The spread of possible results here is wide. A terrible night for the GOP could end with Democrats netting more than 10 governorships. That sort of night would put Democrats in charge in larger states where they’d have a bigger influence on the next cycle of redistricting. Alternatively, I could foresee a great GOP night involving a net loss of only a couple states (e.g. Democrats take New Mexico, Illinois, Michigan, and Maine, but lose Alaska).

The right interpretation of these results is going to be a little bit tricky because the standards we use in congressional races don’t apply here. If your party gets a majority of governorships . . . nothing happens. And a Democratic or Republican win in a red or blue state often doesn’t signal an impending realignment. It can be a one-off, weird result fueled by state and local concerns. So I would be watching a few things: the policy views of the new governors, the bigger states (because of redistricting), and how these elections shape the farm team.

The policy views of various candidates will be interesting here. Some Democratic candidates are very liberal (e.g. Gillum, Evers) and some of the Republicans are very conservative (e.g. Walker) or extremely Trump-y (e.g. DeSantis). A lot of this country’s laws are state and local, so these governors are going to have a lot of influence on the actual day-to-day lives of people.

It’s also worth watching who gets which governorships. Holding onto Wyoming isn’t as big of a deal as holding onto a state like Michigan, because Wyoming only has one congressional district. Congressional redistricting is just around the corner, and many of the governors elected tomorrow will have a big influence in that process.

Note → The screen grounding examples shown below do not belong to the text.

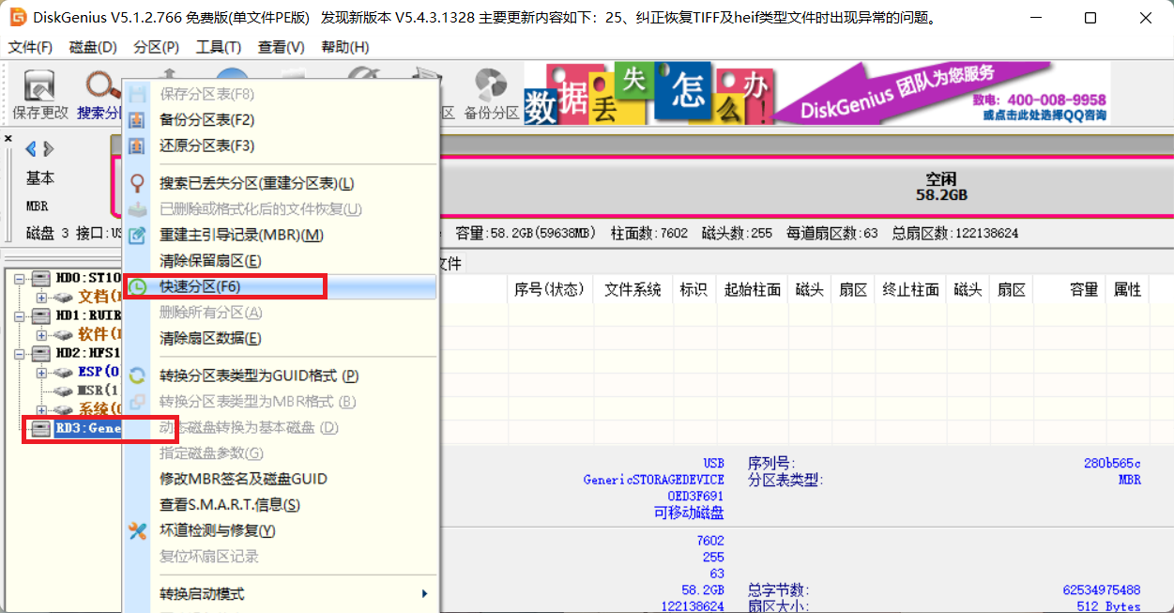This screenshot has height=613, width=1174.
Task: Expand the ESP partition tree node
Action: tap(41, 373)
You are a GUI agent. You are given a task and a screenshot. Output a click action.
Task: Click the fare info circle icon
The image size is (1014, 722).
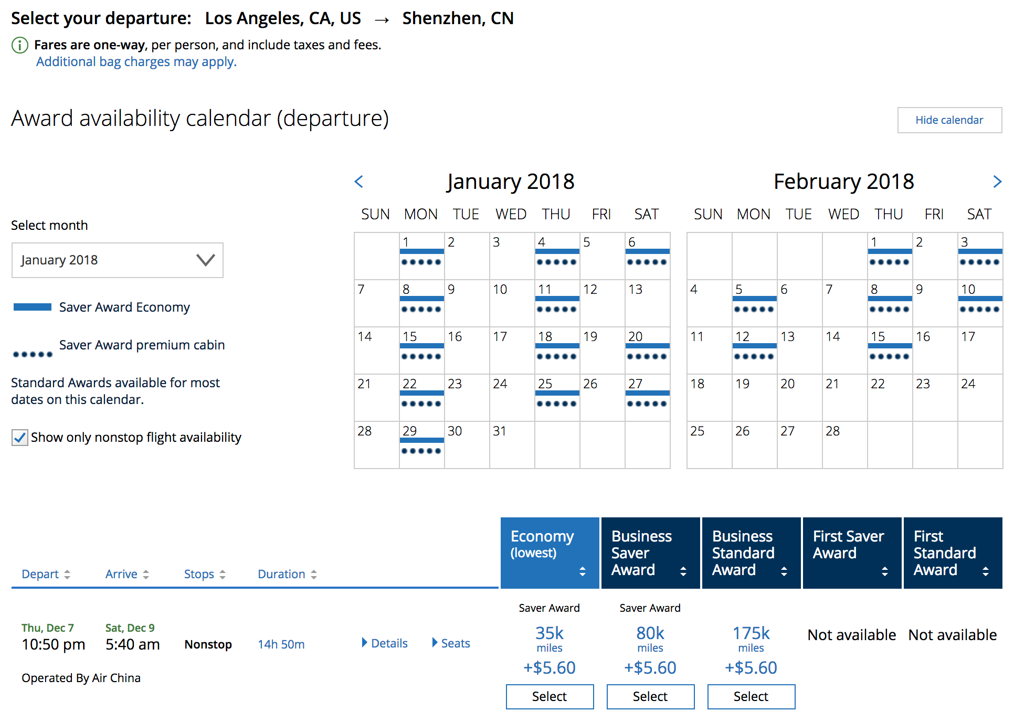tap(19, 46)
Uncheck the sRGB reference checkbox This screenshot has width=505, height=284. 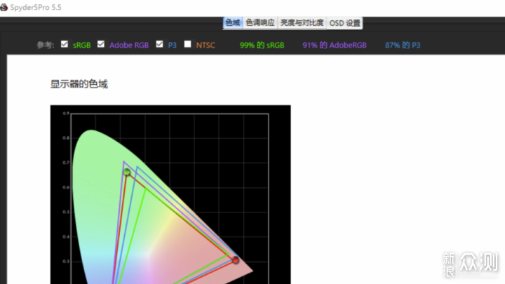[65, 44]
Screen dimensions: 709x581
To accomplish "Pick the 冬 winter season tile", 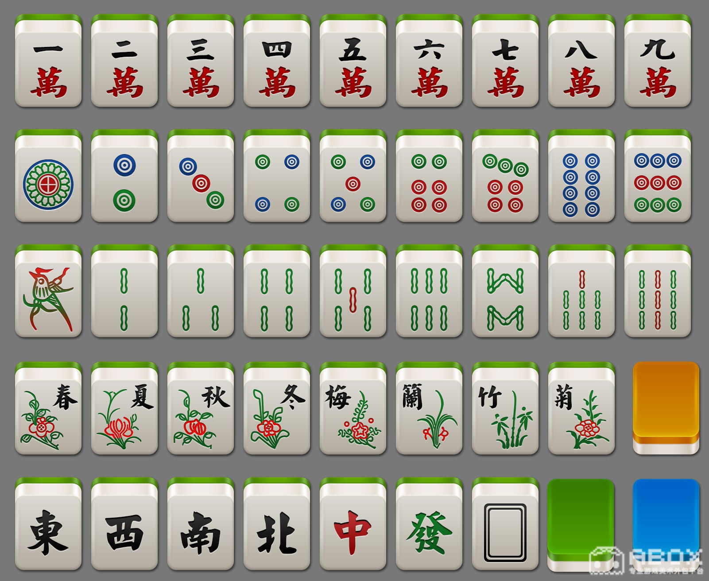I will 277,408.
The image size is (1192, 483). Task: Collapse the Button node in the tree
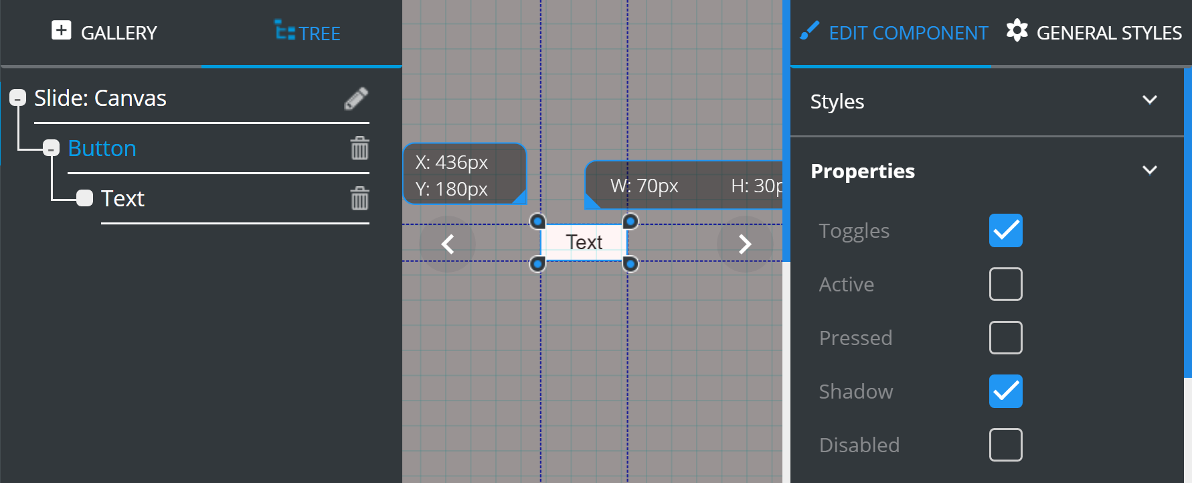pos(52,148)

And finally governors (like Senators and House members) are the farm team for future administrations. I’m not just talking about who will/won’t run for president here: key Cabinet positions, ambassadorships, and other top positions often go to governors who show that they’re smart and competent. Sometime in the next two to six years, someone not named Trump (whether they’re a Republican or a Democrat) is guaranteed to become president. And some of the governors elected tomorrow will almost assuredly join his or her team.